We are developing the social individualist meta-context for the future. From the very serious to the extremely frivolous... lets see what is on the mind of the Samizdata people.

Samizdata, derived from Samizdat /n. - a system of clandestine publication of banned literature in the USSR [Russ.,= self-publishing house]

Samizdata quote of the day

“When government does, occasionally, work, it it works in an elitist fashion. That is, government is most easily manipulated by people who have money and power already. This is why government benefits usually go to people who don’t need benefits from government. Government may make some environmental improvements, but these will be improvements for rich bird-watchers. And no one in government will remember that when poor people go bird-watching they do it at Kentucky Fried Chicken.”

P.J. O’Rourke, All the Trouble in the World (page 199).

I love the punchline.

16 comments to Samizdata quote of the day

  • veryretired

    I remember reading an article years ago that argued that the actual point of the welfare system was to create an enormous jobs system for left thinking social workers and other middle class professionals.

    If you analyze the budgets of major welfare programs, it quickly becomes obvious that staff salaries and benefits are easily as important, if not more so, than any assistance provided to the welfare slaves who are purported to be the object of the program.

    It is long past time that analyses of government programs for any purpose be geared toward actual outcomes, not rhetorical flourishes and good intentions.

  • Wild Pegasus

    It’s Kentucky Fried Chicken!

    – Josh

  • Verity

    I thought at first that Kentucky Fried Kitchen must be an O’Rourkian pun, funny in the context, but I looked it up in my own copy of All The Trouble in The World, p 199, and it’s a Pearcian typo.

  • Starting a job as a welfare “financial assistance social worker” decades ago in Massachusetts, I was challenged to consider “who was really on welfare?” the recipients or the workers? Certainly the workers got more benefits from the system. And the workers were overwhelmingly liberal college graduates. They did, of course, have to show up every day and at least pretend to work. All the recipients had to do was whine convincingly. No, wait a minute, that’s right. The workers whined, too. And certainly the money spent on the system went mostly to administration, not to paying benefits. Years later, a program was started to give recipients jobs handing out benefits. It was universally noted that the ex-recipients were much harder on new recipients than the college kids ever had been.

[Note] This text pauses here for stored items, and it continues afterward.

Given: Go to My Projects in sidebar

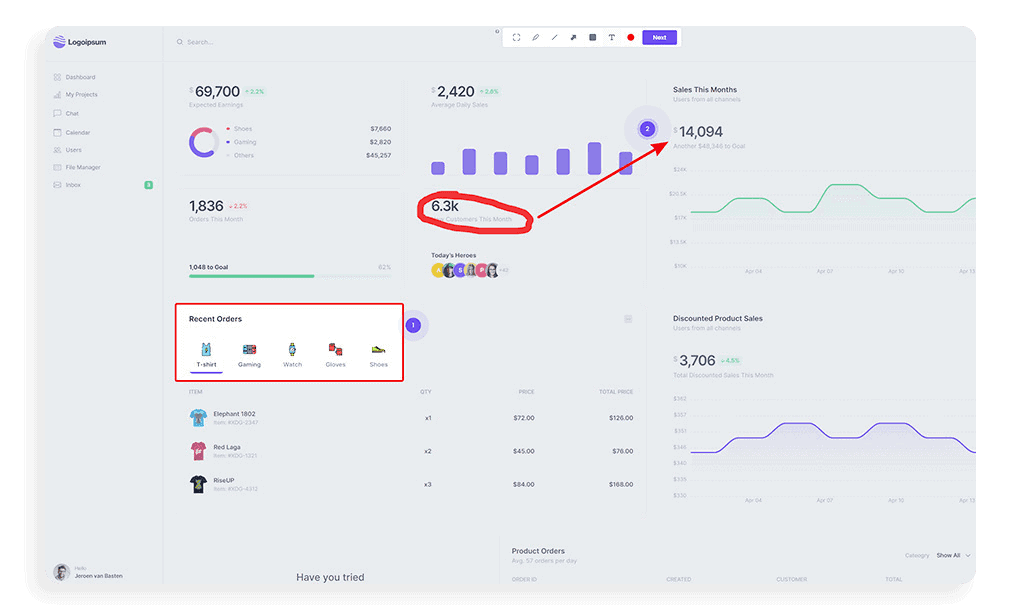Looking at the screenshot, I should pos(81,95).
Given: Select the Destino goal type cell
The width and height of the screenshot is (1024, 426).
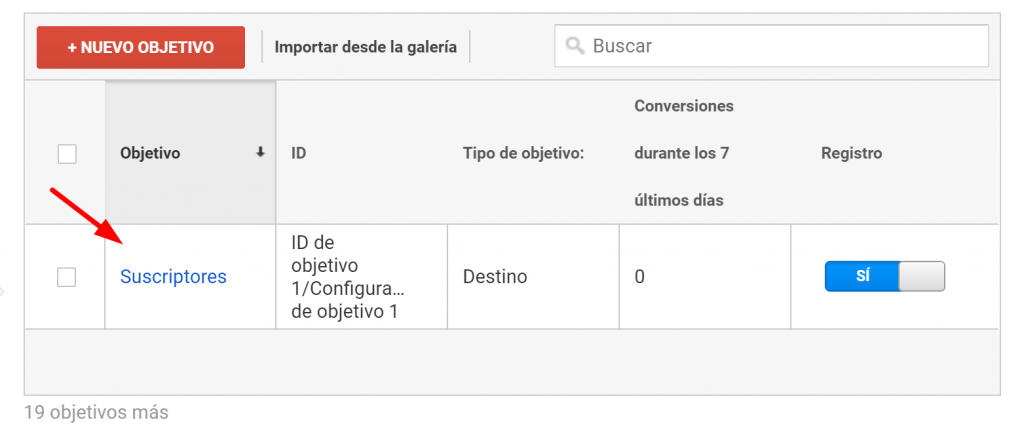Looking at the screenshot, I should [495, 277].
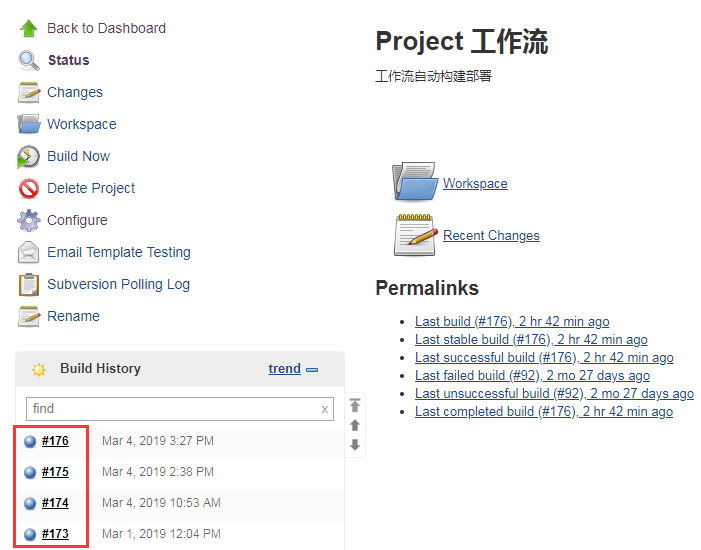The width and height of the screenshot is (701, 550).
Task: Open build #176 from history
Action: point(55,441)
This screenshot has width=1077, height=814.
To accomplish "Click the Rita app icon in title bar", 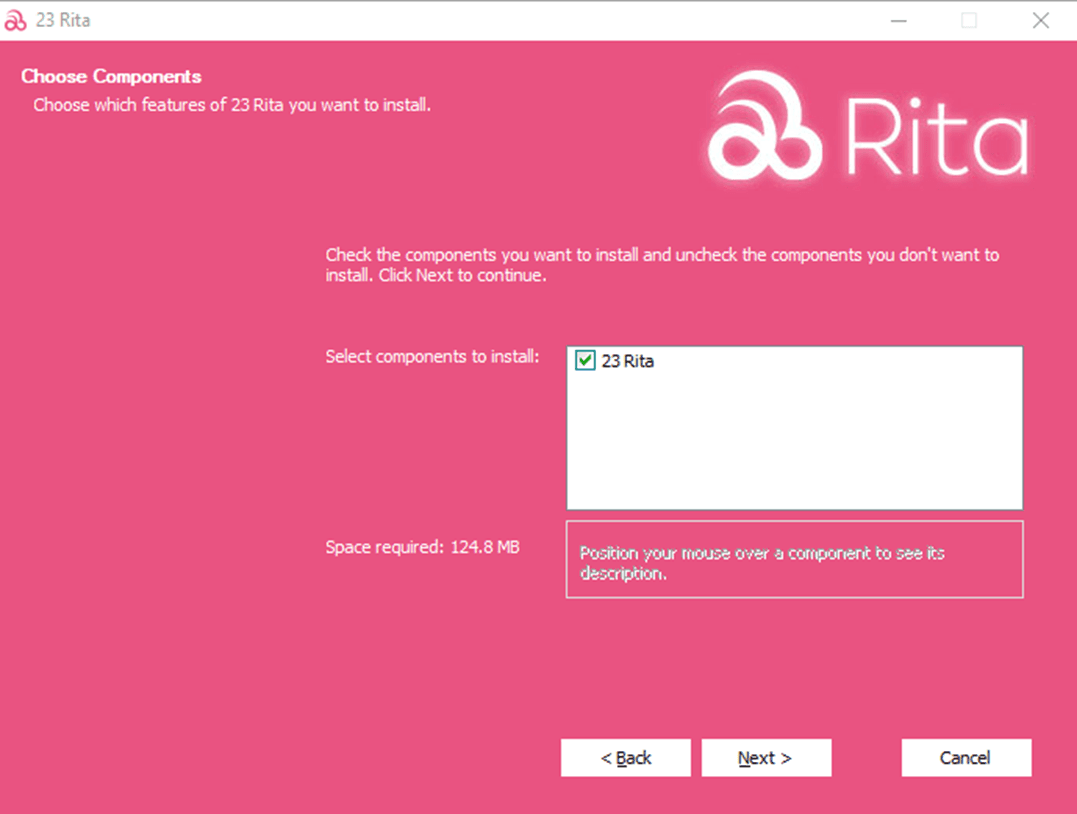I will pyautogui.click(x=15, y=20).
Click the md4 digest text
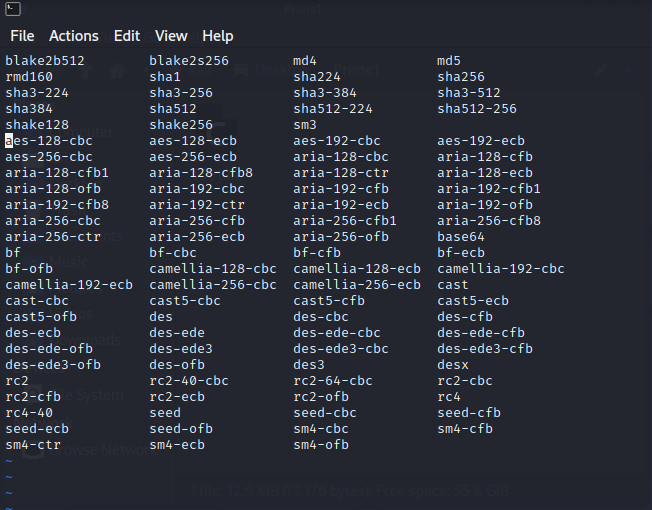652x510 pixels. pos(305,61)
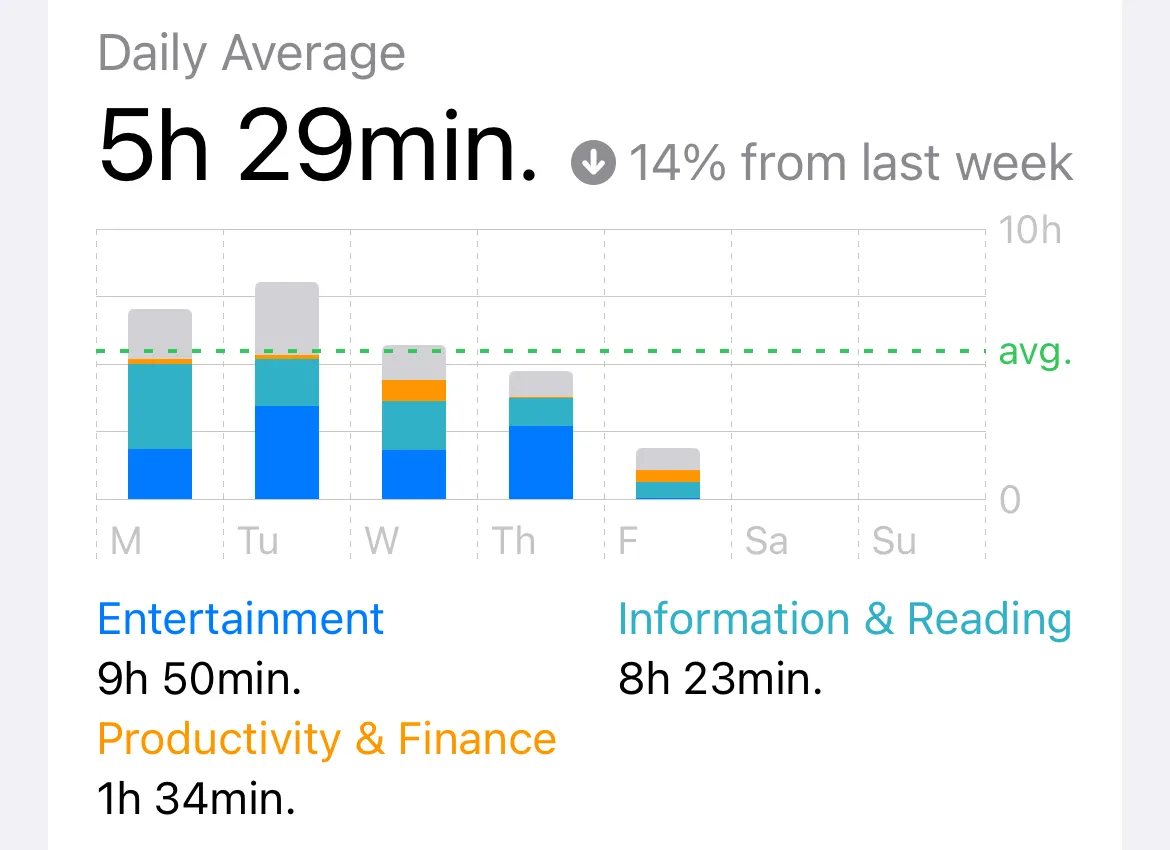Tap the blue Entertainment segment on Tuesday
1170x850 pixels.
click(x=287, y=452)
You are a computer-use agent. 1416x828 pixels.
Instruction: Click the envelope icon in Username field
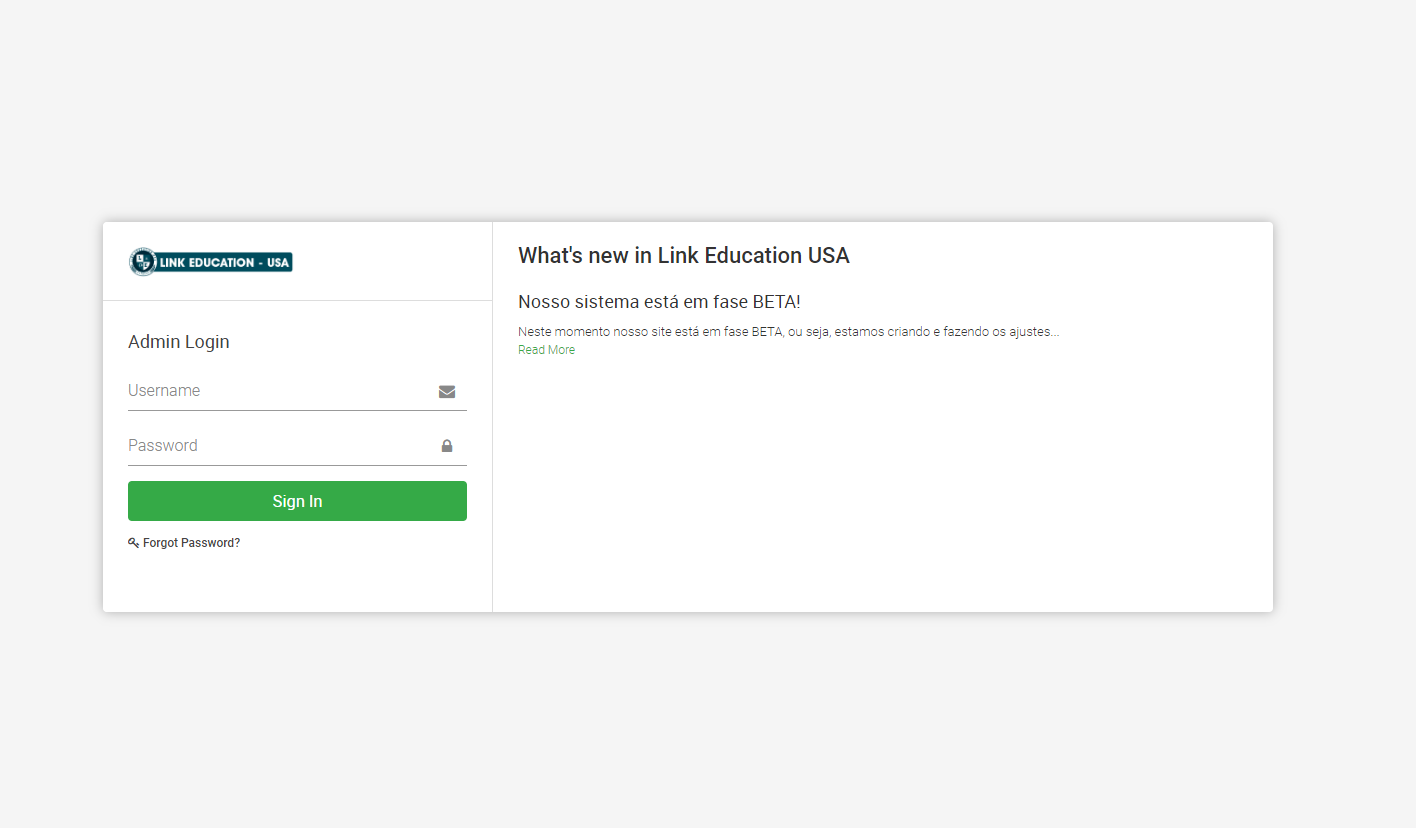click(447, 392)
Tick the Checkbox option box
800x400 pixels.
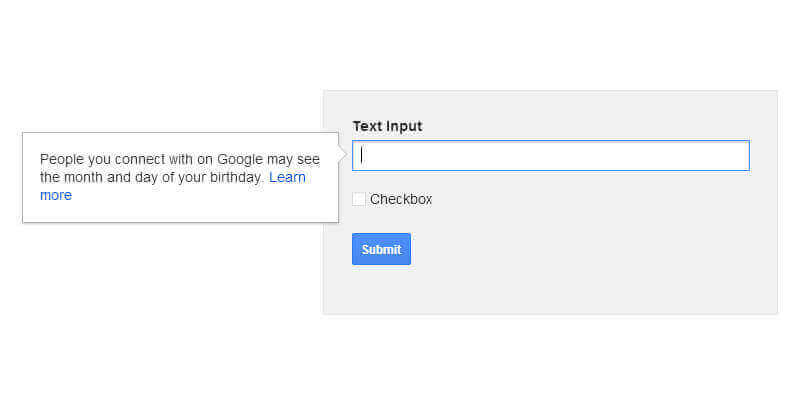pos(359,199)
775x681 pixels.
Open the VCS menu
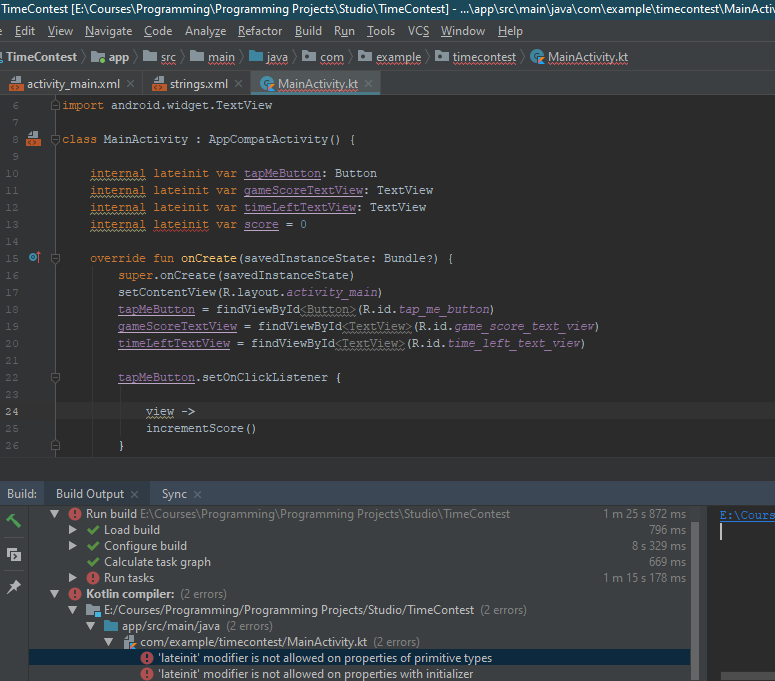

  • Be sure to check out P. J. O’Rourke’s Eat the Rich sometime. It’s probably the best book ever written about economics.

  • TJ Jckson

    What government anti poverty plan ever worked? Why are the poor still here? Why do such program,s only increase in size and scope?

  • Verity

    Stormy Dragon – It’s probably the best book ever written about economics. And the funniest.

    “In Hong Kong, even the babies are too busy to cry.”

  • Johnathan Pearce

    Oh bugger, I got the link messed up. Will fix later.

  • Simon

    I thought that this might make a new quote of the day:
    We do think there’s such a thing as society, we just don’t think it’s the same thing as the state.” David Cameron

    http://www.telegraph.co.uk/opinion/

  • Midwesterner

    This link(Link), I think?

    Hope it works.

  • Midwesterner, it,s work! Great link – thanks!

  • Verity

    Scipio – Me too. I didn’t like the “CEO of The Sofa” as much, though. Not that it was bad, or anything … He had a new wife and a baby when he wrote it, though, and I think he was too contented. I realise that is a terrible thing to say.

  • Jake

    I went to listen to PJ talk two weeks ago. I even had my picture taken with him. His best line of the evening was this:

    When asked if the left’s domination of academia concerns him he replied, “I am too old to give a damn what they teach in college. They give you bad ideas for fours years. And you come away with the skill of being able to recognize bad ideas the rest of your life.”

  • I think my favorite line by the Peej is from Eat the Rich (best $4.00 I ever spent!), in the Albania section:

    “There is not, so far as I was able to discover, an Albanian Child Abuse Hot Line. `That’s because it would be jammed with how-to calls,’ said the wire-service reporter.”

  • Verity

    Scipio – I’d forgotten the Albanian section in that book! Isn’t that where he sees a father light a cigarette for his infant daughter?